Scarlett nods. "Yes, there was a whole bunch of them on one side of the room," she says. "I guess they didn't have enough books to fill the other side. Maybe you should go down there sometime - it's quite enchanting."
"Yeah, maybe we should," I say. Part of me is curious as to what exactly Scarlett saw. The other part is afraid - what made her scream?
I shake my head. Maybe I'm losing my mind. Maybe Scarlett didn't scream. But then, why did Ro hear her, too?
Ro and I let Scarlett walk ahead of us. I whisper in Ro's ear, "Am I losing my mind? Didn't we both hear her scream?"

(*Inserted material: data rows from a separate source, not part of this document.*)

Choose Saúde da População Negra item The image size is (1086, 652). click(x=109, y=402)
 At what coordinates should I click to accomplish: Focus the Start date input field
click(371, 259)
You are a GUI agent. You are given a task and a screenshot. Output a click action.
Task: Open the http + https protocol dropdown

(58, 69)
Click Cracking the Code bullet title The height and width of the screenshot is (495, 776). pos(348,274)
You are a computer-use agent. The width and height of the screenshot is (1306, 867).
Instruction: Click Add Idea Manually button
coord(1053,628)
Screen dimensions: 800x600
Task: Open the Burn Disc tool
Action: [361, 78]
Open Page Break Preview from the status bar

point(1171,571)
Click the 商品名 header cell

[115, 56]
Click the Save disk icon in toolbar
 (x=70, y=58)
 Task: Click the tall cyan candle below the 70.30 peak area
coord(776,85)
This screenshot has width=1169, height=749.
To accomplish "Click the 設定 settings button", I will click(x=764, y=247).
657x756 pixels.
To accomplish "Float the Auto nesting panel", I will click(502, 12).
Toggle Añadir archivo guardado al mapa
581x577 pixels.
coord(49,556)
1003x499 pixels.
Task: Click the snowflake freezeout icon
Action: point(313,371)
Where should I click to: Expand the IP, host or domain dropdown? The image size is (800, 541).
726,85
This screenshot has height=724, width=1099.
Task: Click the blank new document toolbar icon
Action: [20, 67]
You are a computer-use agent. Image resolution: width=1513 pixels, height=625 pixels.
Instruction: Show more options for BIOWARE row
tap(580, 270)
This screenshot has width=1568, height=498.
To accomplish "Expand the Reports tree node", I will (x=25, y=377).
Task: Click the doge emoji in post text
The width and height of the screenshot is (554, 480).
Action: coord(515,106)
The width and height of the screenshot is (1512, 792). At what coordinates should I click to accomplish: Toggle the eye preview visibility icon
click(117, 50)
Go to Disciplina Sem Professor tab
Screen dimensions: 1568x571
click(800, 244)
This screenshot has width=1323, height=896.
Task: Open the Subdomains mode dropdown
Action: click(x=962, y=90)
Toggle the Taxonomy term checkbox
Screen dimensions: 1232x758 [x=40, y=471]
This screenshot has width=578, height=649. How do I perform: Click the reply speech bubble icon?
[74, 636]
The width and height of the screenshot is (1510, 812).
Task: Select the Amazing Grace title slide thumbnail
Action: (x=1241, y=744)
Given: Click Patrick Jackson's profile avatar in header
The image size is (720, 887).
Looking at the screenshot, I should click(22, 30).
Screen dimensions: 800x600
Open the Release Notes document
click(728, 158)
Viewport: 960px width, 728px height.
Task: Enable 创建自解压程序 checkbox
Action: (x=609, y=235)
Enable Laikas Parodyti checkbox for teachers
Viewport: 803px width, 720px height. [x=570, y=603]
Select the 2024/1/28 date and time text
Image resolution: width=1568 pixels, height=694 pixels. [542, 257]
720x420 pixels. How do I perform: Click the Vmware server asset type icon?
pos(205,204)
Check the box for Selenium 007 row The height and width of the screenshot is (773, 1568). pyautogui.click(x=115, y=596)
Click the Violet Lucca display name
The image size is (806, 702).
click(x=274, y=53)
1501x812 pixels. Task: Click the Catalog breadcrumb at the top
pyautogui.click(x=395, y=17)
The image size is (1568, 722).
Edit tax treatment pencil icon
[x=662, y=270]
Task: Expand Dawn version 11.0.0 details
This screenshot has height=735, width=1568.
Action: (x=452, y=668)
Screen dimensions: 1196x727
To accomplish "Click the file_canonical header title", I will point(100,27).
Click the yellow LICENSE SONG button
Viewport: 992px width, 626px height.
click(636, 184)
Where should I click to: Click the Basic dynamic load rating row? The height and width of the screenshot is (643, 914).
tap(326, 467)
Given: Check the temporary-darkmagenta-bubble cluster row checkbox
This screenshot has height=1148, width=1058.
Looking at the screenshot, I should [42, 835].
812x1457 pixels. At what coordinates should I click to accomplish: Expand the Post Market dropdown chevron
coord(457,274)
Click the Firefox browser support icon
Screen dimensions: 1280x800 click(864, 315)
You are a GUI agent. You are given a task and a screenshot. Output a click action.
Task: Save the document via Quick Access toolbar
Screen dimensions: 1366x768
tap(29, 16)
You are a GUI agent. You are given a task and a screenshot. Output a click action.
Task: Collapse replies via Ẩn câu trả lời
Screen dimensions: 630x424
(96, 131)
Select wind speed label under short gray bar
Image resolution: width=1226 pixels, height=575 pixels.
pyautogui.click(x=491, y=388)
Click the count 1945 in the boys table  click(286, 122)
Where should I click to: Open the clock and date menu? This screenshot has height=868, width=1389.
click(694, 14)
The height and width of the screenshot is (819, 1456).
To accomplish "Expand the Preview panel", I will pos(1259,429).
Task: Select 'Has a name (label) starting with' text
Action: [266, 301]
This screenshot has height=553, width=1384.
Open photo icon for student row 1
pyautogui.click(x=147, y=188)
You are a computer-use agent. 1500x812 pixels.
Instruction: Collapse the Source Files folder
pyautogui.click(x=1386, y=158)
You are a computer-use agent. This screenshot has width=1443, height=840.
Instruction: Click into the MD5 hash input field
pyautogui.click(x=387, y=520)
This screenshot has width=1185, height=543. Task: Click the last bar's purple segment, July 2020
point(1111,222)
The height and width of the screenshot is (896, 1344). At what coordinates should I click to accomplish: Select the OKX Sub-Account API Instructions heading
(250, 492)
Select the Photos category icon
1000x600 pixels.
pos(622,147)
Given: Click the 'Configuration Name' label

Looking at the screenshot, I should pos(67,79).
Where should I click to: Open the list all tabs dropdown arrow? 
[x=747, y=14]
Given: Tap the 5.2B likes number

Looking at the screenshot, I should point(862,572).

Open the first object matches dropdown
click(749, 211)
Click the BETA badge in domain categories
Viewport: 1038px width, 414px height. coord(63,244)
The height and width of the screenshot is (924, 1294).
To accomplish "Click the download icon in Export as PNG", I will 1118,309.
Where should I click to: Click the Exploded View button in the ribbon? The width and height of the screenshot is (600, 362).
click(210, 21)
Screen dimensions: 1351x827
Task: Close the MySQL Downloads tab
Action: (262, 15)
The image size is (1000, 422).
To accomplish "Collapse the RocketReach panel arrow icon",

"Yeah," Ro says. "But maybe she did scream, and she's just embarrassed of it. Maybe nothing happened at all." Ro holds her head high, and I'm quite ashamed. She's probably right. How embarrassing! I can't believe I allowed myself to wear my worries on my sleeve. I silently vow to never, ever let it happen again.
Scarlett glances behind her. "Come on, guys!" she exclaims. "There's so much more to see!"
Ro's probably right. I set my shoulders back and try my best to shove thoughts of the day's happenings out of my mind.